Blagojevich retrial publicity tour heads to Trump's TV show
TV viewers get a preview of what could happen if Rod Blagojevich takes the stand in his corruption trial when "The Celebrity Apprentice" airs its season premiere on Sunday.
Assigned to wait tables at a diner as part of a team challenge, Blagojevich is caught on camera - and by former "Celebrity Apprentice" winner Joan Rivers, a planted spy - chatting up customers about how innocent he is and letting the food go cold in the kitchen.
Confronted by Donald Trump in the boardroom about it and asked if he neglected his duties, Blagojevich gets a deer-in-the-headlights look in his eyes, blinks in rapid-fire motion and says, "Possibly. I don't specifically recall."
For more than a year now, Blagojevich - whose trial is set to begin in June - has been claiming innocence. He insists he did nothing wrong, that despite secretly recorded tape transcripts in which he's alleged to have tried to auction a U.S. Senate appointment to the highest bidder and pressure campaign contributors for cash in exchange for political favors, those tapes in their entirety will prove the truth and set him free. Violating the conventional wisdom against taking part in "The Celebrity Apprentice" in the first place, he seems to view the show as yet another soap box from which he can proclaim his innocence.
When the new season debuts with a two-hour episode at 8 p.m. Sunday on WMAQ Channel 5, Blagojevich says, "I'm competing because I've been wronged maliciously, accused of things I didn't do. I'm fighting back." He goes on to tell those diner customers, "I didn't do those things, by the way," later adding, "Well, someone's lying and it ain't me. And they took a governor out of office who was liked by the people. They pulled me away from the people who hired me," and insisting anew, "The truth is on those tapes."
If, as many suspect, Blagojevich is trying to sway the jury pool with his TV appearances, he may yet find that media manipulation is a double-edged sword, especially in the midst of a cutthroat reality-TV competition like "The Celebrity Apprentice."

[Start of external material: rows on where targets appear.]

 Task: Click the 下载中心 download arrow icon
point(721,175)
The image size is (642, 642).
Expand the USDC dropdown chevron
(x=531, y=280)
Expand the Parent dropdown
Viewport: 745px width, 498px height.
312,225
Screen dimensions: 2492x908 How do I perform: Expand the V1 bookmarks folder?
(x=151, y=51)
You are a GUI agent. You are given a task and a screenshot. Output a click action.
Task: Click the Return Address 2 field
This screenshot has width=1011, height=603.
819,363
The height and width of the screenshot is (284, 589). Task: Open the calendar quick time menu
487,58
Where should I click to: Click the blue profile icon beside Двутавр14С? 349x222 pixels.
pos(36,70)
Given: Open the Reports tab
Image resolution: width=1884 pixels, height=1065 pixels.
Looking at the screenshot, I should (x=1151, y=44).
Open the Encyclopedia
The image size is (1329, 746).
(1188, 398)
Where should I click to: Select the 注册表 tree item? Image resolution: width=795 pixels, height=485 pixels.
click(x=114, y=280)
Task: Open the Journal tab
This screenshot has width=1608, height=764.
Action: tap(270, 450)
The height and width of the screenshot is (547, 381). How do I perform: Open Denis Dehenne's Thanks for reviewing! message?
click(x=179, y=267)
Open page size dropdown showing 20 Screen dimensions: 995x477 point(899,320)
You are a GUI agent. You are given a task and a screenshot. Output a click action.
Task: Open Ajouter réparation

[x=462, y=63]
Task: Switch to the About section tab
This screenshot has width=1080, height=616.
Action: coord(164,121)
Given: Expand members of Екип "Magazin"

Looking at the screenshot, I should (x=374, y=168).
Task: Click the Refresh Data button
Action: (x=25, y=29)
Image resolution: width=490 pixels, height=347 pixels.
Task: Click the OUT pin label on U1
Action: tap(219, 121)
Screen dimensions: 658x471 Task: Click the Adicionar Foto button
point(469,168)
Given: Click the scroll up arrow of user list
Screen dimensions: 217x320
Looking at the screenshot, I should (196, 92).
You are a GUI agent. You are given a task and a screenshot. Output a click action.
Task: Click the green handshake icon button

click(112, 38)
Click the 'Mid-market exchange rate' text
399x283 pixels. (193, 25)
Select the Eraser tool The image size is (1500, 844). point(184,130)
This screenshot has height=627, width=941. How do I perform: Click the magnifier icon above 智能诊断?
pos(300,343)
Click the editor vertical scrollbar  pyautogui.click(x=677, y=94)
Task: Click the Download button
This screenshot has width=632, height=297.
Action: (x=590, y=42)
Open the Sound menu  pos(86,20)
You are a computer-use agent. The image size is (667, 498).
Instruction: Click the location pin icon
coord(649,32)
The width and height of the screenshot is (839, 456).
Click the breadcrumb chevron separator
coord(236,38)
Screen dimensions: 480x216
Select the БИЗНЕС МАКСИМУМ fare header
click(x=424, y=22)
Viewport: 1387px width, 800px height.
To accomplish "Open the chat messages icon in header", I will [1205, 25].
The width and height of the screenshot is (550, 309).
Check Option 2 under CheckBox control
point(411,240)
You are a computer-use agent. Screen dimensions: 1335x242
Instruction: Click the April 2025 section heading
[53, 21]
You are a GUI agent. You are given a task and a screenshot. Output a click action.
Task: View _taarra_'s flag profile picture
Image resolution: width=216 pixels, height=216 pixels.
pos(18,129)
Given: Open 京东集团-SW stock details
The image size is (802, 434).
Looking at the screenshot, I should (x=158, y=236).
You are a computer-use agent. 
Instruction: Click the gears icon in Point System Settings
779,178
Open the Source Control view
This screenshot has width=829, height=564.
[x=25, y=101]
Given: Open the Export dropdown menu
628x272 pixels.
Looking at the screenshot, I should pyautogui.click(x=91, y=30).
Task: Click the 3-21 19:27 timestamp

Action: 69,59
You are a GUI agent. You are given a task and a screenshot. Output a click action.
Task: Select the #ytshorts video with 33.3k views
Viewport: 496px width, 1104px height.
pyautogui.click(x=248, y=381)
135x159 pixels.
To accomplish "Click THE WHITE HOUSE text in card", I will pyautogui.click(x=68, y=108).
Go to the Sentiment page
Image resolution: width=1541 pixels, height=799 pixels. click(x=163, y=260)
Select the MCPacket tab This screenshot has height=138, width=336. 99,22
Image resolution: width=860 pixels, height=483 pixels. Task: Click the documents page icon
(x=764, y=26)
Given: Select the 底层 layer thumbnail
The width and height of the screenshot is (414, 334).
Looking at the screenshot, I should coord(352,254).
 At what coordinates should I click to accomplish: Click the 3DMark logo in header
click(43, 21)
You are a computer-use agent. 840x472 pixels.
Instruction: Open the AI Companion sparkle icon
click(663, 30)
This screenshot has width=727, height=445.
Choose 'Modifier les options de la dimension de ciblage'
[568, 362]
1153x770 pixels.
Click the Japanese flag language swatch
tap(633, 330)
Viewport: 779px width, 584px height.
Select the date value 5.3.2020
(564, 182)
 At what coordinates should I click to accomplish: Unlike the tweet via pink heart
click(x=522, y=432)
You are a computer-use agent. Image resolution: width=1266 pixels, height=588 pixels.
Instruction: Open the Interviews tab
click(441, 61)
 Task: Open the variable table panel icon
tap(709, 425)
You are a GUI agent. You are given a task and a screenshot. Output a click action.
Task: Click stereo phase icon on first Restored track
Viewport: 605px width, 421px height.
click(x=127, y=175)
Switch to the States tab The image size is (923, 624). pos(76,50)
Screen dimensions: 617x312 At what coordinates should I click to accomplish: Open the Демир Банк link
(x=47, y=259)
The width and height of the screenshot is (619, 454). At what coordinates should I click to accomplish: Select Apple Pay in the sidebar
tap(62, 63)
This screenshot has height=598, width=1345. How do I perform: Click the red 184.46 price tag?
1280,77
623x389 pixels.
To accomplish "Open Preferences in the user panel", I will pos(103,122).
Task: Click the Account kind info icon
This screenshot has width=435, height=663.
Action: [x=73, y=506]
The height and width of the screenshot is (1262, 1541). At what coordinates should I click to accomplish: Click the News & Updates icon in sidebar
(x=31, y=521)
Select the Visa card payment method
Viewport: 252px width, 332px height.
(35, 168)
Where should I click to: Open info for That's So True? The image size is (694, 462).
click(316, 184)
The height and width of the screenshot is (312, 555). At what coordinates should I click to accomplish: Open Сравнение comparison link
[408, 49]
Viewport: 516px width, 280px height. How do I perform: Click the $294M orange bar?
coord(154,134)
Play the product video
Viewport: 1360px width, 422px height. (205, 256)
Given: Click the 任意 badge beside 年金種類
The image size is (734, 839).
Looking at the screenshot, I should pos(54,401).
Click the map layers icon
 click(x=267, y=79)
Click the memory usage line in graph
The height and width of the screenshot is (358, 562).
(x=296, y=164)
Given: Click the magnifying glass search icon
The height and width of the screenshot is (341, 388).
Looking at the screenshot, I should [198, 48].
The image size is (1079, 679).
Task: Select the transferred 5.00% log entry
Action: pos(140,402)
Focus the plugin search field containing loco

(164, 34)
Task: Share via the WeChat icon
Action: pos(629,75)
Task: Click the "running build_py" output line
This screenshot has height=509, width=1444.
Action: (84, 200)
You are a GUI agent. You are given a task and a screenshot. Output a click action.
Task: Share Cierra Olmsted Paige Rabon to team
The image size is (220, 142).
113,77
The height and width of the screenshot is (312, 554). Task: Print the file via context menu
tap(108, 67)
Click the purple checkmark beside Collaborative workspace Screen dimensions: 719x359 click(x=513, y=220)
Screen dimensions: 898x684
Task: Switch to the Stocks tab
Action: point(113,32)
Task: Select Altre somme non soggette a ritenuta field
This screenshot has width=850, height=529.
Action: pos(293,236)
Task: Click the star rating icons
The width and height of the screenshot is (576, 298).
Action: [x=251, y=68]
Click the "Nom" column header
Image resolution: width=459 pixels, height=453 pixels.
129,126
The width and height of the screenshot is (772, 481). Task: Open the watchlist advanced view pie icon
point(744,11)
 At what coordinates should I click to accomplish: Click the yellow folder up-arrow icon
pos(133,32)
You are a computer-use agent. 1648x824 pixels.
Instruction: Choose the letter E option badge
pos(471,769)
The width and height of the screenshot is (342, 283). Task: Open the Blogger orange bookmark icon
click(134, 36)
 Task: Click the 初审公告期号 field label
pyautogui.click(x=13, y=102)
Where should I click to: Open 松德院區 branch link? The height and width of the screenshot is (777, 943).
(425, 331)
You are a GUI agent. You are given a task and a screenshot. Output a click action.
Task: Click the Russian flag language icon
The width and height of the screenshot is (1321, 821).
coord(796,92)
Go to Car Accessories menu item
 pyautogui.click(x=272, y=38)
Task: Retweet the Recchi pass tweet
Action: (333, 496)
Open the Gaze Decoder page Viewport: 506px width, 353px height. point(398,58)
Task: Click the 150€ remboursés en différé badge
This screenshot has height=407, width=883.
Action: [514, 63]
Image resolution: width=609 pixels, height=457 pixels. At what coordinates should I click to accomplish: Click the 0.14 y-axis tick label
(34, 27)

Judge James Zagel issued warnings about that when Blagojevich's participation in the show first came up last October, as filming was about to begin in New York City. "There are significant confessional elements to the show," Zagel said, and "it is possible that an individual person might say something that creates problems for that person later at trial."
Assistant U.S. Attorney Reid Schar was more concerned with Blagojevich tainting the jury pool, saying, "He has a history of repeatedly commenting on the evidence - usually inaccurately."
Blagojevich may find, however, that entering a reality-TV competition may not be the best way to impress potential jurors. "He runs the risk of coming off a complete buffoon," said DePaul University law professor Leonard Cavise. "At his trial, he needs to be seen as a serious public figure. So, yes, the appearance could completely backfire."
On the show, although Blagojevich cheers the "healthy camaraderie" he finds with his teammates, adding that "coming out of politics, it's a whole new experience," he may ultimately find the backstabbing and games of one-upmanship all too familiar.
Judging from the first episode, it seems Blagojevich is unlikely to get the sympathy treatment his wife, Patti, received in appearing on "I'm a Celebrity ... Get Me out of Here!" Although Trump tells Blagojevich openly, "I've got to say, you've got a lot of guts," he says it in a way that seems to add, "to do something this stupid." Blagojevich is also not party to asides such as the wrestler Bill Goldberg saying he's honored to be taking part in a competition with others who've been at the top of their fields, like sprinter Michael Johnson and baseball star Darryl Strawberry, only to take pains to set Blagojevich outside that circle.
When the teams are split into men and women, both get to choose the project leader for the other in the first challenge. One woman points out that, if they want the men to fail, it might not be a good idea to place an experienced state executive like Blagojevich in charge, but then Victoria's Secret model Selita Ebanks says, "He did get caught."
Later, Rivers throws him under the bus, saying, "Blagojevich couldn't get it together. If he ran a state, nothing could get done."
That's not exactly the sort of influence Blagojevich wants to exert on the jury pool.
Neither does he really help his own cause - in the trial or in the series itself - when he says smarmy things such as he never cooked as governor because "I was cooking up results for the people," and accepts the job as waiter because "in some ways, this is another form of public service."
And he seems to be offering up excuses when Trump confronts him about why he didn't get more high-roller acquaintances to come into the diner, and Blagojevich replies, "When I come calling for money these days, someone else is listening. And the people on the other end know it."
The series runs through May sweeps right up to the verge of his trial, but Blagojevich could find himself fired - not by the General Assembly this time, but by Donald Trump - long before that.